NORM.S.DIST function

The NORM.S.DIST function in Excel returns the standard normal distribution (a normal distribution with a mean of 0 and a standard deviation of 1) for a given value. This function is used to calculate the cumulative probability for a value in a standard normal distribution.

Syntax:

NORM.S.DIST(z, cumulative)

Arguments:

• z: Required. The value for which you want to calculate the distribution. This is typically a z-score, which represents the number of standard deviations a value is away from the mean.
• cumulative: Required. A logical value that determines the form of the function:
  • TRUE: Returns the cumulative distribution function (CDF), which gives the probability that a value is less than or equal to z in the standard normal distribution.
  • FALSE: Returns the probability density function (PDF), which gives the height of the standard normal distribution curve at z.

Output:

• If cumulative = TRUE, the function returns the cumulative probability that a value from the standard normal distribution is less than or equal to z.
• If cumulative = FALSE, the function returns the probability density at the value of z, which is the height of the standard normal distribution curve at that point.

How It Works:

• The standard normal distribution has a mean of 0 and a standard deviation of 1. The function uses the z-score (how many standard deviations a value is from the mean) to calculate the probability.
• The cumulative distribution function (CDF) calculates the probability that a value from the distribution is less than or equal to z.
• The probability density function (PDF) calculates the likelihood of observing a specific value of z in the distribution.

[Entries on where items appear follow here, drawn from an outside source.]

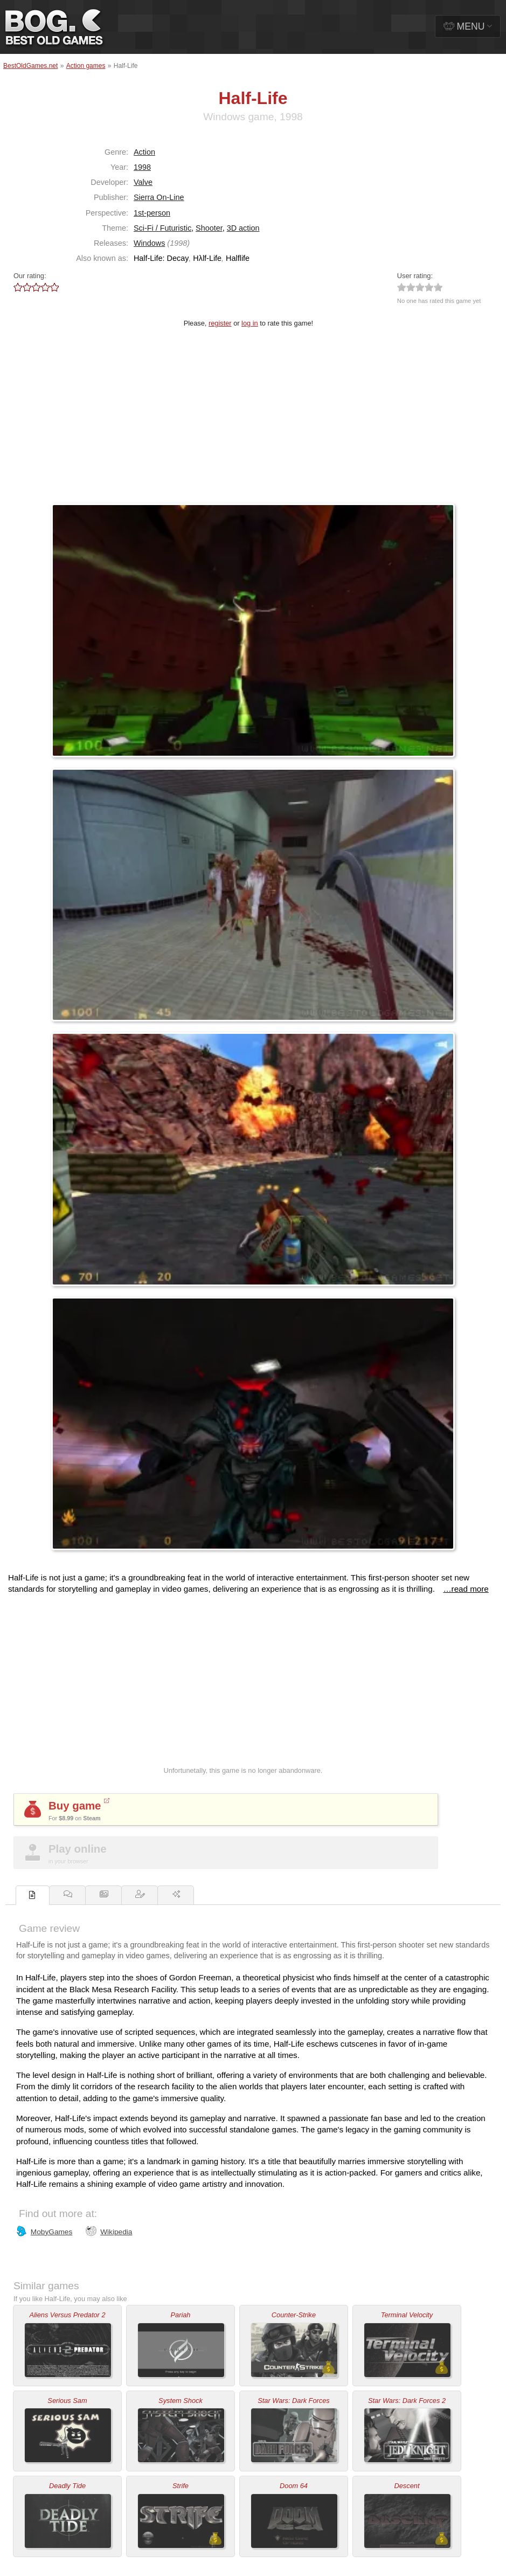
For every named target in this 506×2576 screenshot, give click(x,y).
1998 (142, 167)
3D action (243, 228)
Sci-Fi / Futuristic (162, 228)
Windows (149, 243)
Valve (143, 182)
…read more (465, 1588)
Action (144, 152)
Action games (86, 66)
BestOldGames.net (30, 66)
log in (249, 323)
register (220, 323)
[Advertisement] (253, 422)
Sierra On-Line (159, 197)
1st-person (152, 213)
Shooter (209, 228)
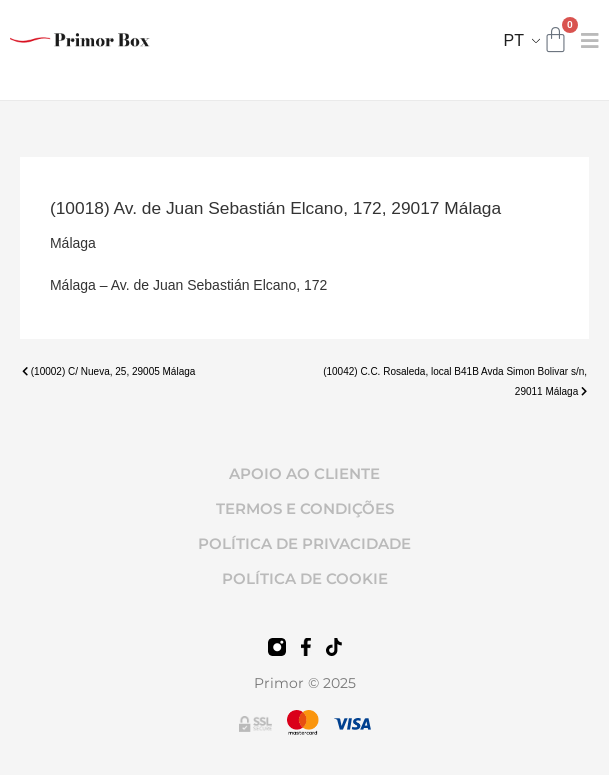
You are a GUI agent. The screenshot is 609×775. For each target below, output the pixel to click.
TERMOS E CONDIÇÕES (305, 508)
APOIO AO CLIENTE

Example 1: Cumulative Probability

Suppose you want to calculate the cumulative probability for a z-score of 1.5 in the standard normal distribution.

Use the formula:

=NORM.S.DIST(1.5, TRUE)

This will return the cumulative probability that a value is less than or equal to 1.5 standard deviations above the mean in a standard normal distribution.

Example 2: Probability Density

If you want to find the probability density for a z-score of 1.5 in the standard normal distribution, use the formula:

=NORM.S.DIST(1.5, FALSE)

This will return the height of the standard normal distribution curve at the value of 1.5, which represents the likelihood of observing a value exactly at 1.5 standard deviations above the mean.

Example 3: Negative Z-Score

If you want to find the cumulative probability for a z-score of -2 (2 standard deviations below the mean), use the formula:

=NORM.S.DIST(-2, TRUE)

This will return the cumulative probability of a value being less than or equal to -2 standard deviations in the standard normal distribution.

Key Points:

• NORM.S.DIST is used to calculate probabilities for the standard normal distribution, which has a mean of 0 and a standard deviation of 1.
• The cumulative argument determines whether the function returns the cumulative probability or the probability density.
• Z-scores represent the number of standard deviations a value is from the mean, and this function calculates probabilities based on those z-scores.

Use Cases:

• Statistics: Calculate cumulative probabilities or probability densities for z-scores in hypothesis testing or confidence interval estimation.
• Finance: Estimate the probability of financial returns falling within a certain range (e.g., a z-score of 1.96 corresponds to 95% confidence in a standard normal distribution).
• Quality Control: Determine the likelihood of outcomes within specified tolerance limits in a normally distributed process.
• Education: Calculate the probability of test scores falling below a certain level in standardized testing.

Notes:

• NORM.S.DIST is used when you’re working with a standard normal distribution. If your data follows a normal distribution but with a different mean and standard deviation, use NORM.DIST instead.
• Z-scores are often used in hypothesis testing and statistical inference to standardize data points and compare them across different datasets.